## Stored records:
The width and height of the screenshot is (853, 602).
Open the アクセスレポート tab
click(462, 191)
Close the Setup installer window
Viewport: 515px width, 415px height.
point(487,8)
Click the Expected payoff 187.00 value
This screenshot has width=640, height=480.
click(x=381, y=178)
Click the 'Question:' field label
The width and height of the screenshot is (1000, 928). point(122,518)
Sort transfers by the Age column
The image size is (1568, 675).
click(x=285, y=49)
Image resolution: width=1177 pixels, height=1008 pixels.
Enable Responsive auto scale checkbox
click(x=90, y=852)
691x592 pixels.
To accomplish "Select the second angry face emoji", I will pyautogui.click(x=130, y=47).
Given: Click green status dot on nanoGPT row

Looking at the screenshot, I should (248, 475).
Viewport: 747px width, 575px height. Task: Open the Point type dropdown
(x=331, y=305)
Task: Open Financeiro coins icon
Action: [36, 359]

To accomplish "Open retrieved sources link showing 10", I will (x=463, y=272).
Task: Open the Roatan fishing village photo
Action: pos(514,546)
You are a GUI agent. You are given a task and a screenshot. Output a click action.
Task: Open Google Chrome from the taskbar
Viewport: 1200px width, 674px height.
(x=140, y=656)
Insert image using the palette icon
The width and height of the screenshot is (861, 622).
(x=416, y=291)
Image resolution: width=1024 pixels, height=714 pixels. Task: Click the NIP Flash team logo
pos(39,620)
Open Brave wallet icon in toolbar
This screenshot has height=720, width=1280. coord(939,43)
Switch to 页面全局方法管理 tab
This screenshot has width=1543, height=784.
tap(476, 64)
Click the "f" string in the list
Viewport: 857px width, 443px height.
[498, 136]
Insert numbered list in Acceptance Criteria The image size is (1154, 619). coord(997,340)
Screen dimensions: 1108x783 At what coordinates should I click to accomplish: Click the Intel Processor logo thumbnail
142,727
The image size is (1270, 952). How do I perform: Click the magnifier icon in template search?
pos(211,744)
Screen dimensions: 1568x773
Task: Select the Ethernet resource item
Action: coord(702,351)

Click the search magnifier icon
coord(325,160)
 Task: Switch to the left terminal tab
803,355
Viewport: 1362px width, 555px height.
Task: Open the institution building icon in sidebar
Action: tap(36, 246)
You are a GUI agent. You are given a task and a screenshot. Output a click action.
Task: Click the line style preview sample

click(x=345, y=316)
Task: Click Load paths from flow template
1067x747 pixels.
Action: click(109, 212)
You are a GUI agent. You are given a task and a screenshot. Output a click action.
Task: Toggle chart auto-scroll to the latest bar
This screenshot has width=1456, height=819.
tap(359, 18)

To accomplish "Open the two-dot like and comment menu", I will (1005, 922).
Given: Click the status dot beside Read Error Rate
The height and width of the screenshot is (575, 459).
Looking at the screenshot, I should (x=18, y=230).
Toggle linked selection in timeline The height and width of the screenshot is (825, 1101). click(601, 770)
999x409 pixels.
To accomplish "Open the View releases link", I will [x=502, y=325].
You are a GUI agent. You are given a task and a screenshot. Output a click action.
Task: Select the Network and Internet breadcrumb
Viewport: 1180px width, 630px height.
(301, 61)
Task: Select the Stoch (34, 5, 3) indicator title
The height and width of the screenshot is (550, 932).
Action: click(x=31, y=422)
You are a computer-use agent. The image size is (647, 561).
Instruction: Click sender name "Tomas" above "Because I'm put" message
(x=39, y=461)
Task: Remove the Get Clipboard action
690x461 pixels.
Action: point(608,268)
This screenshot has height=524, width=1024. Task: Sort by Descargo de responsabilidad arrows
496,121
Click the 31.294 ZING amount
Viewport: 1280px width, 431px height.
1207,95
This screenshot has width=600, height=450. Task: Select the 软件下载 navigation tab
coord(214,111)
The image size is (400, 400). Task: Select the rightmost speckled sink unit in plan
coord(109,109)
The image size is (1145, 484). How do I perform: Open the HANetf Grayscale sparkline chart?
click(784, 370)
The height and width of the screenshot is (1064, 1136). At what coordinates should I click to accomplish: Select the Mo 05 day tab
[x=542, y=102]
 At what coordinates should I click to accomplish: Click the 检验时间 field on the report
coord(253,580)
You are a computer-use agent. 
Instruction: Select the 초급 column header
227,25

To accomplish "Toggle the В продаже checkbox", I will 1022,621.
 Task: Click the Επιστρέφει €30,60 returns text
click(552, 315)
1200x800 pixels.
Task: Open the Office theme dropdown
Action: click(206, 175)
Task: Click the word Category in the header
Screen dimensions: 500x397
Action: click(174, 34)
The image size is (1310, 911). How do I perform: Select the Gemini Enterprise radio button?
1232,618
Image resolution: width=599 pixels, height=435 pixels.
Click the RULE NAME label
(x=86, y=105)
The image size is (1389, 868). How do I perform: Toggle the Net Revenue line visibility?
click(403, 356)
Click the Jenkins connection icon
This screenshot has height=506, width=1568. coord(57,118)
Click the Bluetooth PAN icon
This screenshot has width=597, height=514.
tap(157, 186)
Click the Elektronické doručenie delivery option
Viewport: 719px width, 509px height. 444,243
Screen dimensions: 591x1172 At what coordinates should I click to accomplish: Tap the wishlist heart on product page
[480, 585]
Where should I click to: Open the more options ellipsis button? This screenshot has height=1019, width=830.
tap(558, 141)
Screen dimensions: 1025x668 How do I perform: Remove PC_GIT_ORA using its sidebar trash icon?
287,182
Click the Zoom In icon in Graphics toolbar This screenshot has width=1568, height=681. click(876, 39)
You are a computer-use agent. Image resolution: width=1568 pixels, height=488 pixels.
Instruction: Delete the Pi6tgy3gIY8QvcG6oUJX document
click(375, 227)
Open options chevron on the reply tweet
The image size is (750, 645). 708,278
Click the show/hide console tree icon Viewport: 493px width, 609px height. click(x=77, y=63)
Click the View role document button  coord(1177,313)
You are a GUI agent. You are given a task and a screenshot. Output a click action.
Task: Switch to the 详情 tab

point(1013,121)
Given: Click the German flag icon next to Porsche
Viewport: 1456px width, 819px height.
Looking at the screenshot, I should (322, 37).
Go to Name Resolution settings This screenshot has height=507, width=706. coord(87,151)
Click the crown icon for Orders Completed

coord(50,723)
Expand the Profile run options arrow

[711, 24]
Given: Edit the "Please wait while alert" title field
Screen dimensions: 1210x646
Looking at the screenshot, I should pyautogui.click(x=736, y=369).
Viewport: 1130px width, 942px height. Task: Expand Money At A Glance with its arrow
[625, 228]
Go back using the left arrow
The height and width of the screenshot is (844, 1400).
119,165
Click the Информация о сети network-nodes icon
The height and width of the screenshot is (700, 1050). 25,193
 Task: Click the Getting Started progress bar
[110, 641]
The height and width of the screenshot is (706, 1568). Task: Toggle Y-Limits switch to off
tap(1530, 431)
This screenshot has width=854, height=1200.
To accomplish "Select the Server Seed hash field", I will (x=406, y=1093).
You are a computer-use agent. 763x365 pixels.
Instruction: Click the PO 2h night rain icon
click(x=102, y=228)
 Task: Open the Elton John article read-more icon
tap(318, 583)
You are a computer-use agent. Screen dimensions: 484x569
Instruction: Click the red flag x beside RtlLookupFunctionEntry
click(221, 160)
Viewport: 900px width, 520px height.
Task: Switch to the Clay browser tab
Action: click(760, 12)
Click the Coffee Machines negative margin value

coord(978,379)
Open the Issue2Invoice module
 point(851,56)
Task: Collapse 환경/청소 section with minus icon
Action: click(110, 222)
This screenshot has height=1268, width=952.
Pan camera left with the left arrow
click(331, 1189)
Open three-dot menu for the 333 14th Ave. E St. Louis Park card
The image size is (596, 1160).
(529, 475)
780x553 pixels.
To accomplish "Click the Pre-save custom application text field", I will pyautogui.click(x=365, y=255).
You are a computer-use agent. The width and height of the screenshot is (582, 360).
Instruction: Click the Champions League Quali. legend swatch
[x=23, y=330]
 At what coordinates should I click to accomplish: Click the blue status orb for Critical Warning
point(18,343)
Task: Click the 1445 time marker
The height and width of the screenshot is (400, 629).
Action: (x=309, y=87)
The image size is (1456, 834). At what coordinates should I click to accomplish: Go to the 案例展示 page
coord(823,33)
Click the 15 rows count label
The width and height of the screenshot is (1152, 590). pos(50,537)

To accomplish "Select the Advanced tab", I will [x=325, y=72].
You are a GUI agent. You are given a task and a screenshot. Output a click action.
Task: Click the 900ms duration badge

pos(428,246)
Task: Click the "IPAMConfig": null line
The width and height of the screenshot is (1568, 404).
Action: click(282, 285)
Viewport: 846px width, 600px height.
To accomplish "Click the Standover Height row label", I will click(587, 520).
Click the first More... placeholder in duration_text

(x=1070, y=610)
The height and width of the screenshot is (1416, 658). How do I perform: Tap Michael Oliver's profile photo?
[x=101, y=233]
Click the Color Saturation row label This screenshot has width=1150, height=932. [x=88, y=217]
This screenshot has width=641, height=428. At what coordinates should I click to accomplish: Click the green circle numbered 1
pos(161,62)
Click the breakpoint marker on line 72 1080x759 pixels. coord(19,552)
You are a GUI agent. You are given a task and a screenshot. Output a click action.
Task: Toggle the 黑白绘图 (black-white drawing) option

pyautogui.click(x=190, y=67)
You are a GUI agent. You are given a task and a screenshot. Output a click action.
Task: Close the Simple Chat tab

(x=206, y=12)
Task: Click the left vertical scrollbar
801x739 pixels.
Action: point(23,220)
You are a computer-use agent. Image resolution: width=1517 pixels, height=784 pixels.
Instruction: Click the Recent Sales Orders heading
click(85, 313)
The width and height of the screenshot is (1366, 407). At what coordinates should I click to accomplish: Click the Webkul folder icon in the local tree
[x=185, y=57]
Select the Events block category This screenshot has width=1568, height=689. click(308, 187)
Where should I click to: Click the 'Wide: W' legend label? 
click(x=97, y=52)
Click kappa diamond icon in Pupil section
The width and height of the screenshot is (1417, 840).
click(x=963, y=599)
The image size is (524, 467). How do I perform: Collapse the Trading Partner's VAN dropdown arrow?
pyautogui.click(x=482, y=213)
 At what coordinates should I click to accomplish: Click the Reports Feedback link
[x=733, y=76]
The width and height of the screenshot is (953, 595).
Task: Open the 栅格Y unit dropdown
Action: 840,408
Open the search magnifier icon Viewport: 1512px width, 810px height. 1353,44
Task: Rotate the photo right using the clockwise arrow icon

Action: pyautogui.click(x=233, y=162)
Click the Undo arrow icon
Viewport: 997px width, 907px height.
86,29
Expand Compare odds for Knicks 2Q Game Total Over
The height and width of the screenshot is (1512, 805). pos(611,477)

## REQUIRED WORK:
Nothing but the lines above from the one containing "Click the 'Question:' field label" through the one containing "Task: Open Google Chrome from the taskbar" should appear in the answer, each repeated exactly.

## YOUR RESPONSE:
Click the 'Question:' field label
The width and height of the screenshot is (1000, 928). point(122,518)
Sort transfers by the Age column
The image size is (1568, 675).
click(x=285, y=49)
Image resolution: width=1177 pixels, height=1008 pixels.
Enable Responsive auto scale checkbox
click(x=90, y=852)
691x592 pixels.
To accomplish "Select the second angry face emoji", I will pyautogui.click(x=130, y=47).
Given: Click green status dot on nanoGPT row

Looking at the screenshot, I should (248, 475).
Viewport: 747px width, 575px height. Task: Open the Point type dropdown
(x=331, y=305)
Task: Open Financeiro coins icon
Action: [36, 359]

To accomplish "Open retrieved sources link showing 10", I will (x=463, y=272).
Task: Open the Roatan fishing village photo
Action: pos(514,546)
You are a GUI agent. You are given a task and a screenshot. Output a click action.
Task: Open Google Chrome from the taskbar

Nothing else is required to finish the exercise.